This subject gives a solid grounding in key areas of modern mathematics needed in science and technology. It develops the concept of a vector space, including linear transformations, matrices and the methods of linear algebra. There will be an emphasis on the axiomatic treatment of vector spaces, linear transformations, and inner product spaces.
Students will develop the ability to use the methods of linear algebra and gain an appreciation of mathematical proof including the ability to prove results about vector spaces.
Topics covered include: systems of linear equations; matrices and determinants; vectors in real n-space, cross product, lines and planes; general vector spaces; linear independence; bases and dimension; linear transformations; eigenvalues and eigenvectors; inner product spaces; symmetric and orthogonal matrices; diagonalisation of linear transformations and matrices.

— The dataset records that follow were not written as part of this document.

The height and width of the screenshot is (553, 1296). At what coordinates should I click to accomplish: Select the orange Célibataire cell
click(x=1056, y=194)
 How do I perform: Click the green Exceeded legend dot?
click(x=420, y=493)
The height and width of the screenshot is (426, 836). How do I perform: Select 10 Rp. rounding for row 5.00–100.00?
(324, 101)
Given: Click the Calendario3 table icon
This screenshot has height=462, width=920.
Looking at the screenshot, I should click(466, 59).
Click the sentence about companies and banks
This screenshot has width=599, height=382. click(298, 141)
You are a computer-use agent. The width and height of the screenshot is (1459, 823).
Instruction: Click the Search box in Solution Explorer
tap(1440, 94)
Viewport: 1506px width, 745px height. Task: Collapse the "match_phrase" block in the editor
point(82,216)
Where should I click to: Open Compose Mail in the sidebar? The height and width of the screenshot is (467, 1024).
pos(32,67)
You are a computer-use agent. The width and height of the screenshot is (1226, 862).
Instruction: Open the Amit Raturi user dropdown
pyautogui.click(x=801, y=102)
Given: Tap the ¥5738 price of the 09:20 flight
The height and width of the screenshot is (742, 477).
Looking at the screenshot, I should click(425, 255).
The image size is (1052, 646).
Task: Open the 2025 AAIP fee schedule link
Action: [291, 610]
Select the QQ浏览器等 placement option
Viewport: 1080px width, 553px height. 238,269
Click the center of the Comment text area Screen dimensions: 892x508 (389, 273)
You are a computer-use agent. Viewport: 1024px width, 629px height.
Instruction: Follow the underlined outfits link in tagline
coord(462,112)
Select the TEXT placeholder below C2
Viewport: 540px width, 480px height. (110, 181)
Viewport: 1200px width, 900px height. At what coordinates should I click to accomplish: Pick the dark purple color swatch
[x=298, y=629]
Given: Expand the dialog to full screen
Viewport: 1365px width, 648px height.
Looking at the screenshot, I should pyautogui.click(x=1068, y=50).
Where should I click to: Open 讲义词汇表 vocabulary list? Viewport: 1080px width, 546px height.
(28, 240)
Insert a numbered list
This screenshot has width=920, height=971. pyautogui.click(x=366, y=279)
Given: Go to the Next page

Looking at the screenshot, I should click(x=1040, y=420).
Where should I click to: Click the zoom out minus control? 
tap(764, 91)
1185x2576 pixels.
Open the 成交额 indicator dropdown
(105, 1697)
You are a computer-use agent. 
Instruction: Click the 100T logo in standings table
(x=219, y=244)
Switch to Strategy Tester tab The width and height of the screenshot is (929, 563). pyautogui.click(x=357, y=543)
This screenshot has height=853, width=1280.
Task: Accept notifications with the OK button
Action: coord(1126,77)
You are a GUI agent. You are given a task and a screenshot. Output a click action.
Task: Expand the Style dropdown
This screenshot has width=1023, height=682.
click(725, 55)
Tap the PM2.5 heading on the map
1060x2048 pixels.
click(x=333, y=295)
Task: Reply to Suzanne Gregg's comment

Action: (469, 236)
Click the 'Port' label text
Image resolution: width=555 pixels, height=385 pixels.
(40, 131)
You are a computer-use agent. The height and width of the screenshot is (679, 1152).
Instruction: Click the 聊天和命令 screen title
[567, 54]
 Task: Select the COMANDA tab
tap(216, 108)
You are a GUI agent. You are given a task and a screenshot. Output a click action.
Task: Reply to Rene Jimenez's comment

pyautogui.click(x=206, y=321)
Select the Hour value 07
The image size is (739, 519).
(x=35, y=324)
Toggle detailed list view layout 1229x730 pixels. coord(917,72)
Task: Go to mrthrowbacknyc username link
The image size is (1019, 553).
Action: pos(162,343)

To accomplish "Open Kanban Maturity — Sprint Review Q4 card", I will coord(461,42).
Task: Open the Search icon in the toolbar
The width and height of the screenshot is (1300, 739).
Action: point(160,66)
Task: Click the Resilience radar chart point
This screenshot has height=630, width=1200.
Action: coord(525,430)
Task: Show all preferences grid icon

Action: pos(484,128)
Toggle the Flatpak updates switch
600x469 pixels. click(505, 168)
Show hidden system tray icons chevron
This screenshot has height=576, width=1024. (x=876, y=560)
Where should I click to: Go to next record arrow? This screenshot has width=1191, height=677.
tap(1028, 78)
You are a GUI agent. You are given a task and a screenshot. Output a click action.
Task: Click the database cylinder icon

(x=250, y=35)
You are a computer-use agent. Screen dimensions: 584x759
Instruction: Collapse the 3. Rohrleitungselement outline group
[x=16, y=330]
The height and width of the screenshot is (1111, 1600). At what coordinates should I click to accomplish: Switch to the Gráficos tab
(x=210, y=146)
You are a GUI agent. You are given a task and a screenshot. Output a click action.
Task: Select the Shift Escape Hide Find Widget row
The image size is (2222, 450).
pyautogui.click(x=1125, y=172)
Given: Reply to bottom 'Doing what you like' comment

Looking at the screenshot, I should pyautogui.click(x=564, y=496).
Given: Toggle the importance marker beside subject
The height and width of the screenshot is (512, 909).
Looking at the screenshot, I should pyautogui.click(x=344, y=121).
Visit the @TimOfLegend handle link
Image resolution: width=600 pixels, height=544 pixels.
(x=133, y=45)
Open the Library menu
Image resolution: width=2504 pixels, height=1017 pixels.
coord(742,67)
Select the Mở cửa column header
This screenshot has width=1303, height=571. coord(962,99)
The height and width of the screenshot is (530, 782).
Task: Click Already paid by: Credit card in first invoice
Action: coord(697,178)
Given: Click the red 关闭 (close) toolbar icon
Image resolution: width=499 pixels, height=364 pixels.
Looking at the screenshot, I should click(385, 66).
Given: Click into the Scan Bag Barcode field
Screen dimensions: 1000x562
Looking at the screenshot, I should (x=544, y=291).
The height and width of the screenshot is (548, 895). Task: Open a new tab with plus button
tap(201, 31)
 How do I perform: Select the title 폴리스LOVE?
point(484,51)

Intended learning outcomes
Students completing this subject should:
- be able to use matrix techniques to represent and solve a system of simultaneous linear equations
- understand the use of vectors as a tool for describing lines and planes in solid geometry
- understand the axiomatic definition of an abstract vector spaces of arbitrary dimension
- understand linear transformations, their matrix representations and applications
- be familiar with the use of a computer package for symbolic and numeric calculation
- be able to construct a simple mathematical proof
- problem-solving skills: the ability to engage with unfamiliar problems and identify relevant solution strategies;
- analytical skills: the ability to construct and express logical arguments and to work in abstract or general terms to increase the clarity and efficiency of analysis
- collaborative skills: the ability to work in a team
- time-management skills: the ability to meet regular deadlines while balancing competing commitments
- computer skills: the ability to use mathematical computing packages
Last updated: 13 August 2021